[RECORD EXTRACTS]:
────

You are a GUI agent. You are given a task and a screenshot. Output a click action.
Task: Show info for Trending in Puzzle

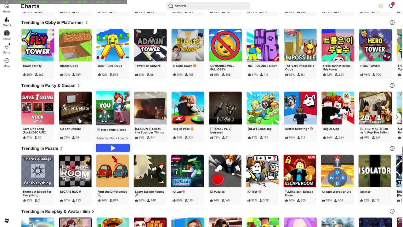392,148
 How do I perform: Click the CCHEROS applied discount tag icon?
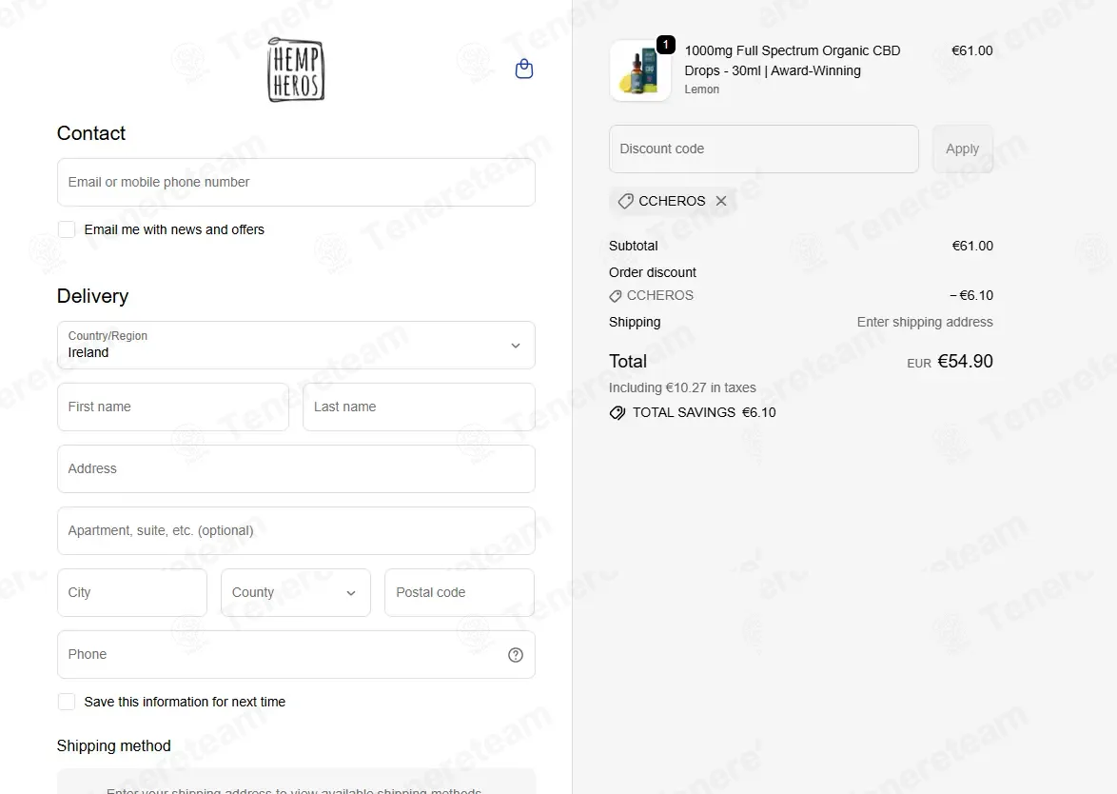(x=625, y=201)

────

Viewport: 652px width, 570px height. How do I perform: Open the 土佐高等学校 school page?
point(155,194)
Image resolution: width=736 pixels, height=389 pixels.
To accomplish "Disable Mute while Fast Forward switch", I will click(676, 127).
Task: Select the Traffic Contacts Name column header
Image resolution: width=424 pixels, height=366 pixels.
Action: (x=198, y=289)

────

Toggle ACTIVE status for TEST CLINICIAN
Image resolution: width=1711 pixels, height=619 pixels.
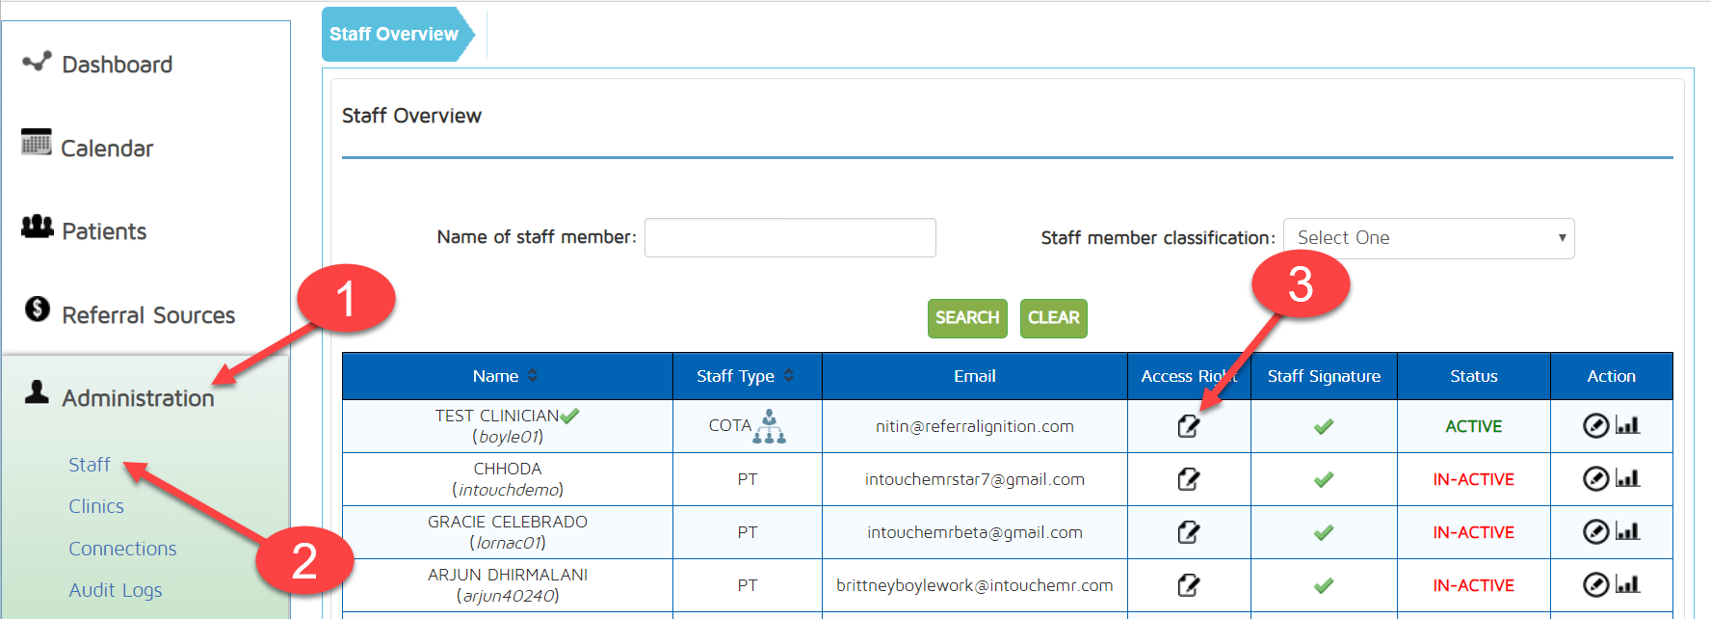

────

[EXERCISE BRIEF]:
Reproduce the lines from "Task: Select the" through "Action: (x=198, y=289)", swapping "Traffic Contacts" for "Billing Contacts" and leaving everything else untouched.

[ANSWER FOR THIS EXERCISE]:
Task: Select the Billing Contacts Name column header
Image resolution: width=424 pixels, height=366 pixels.
Action: (x=198, y=289)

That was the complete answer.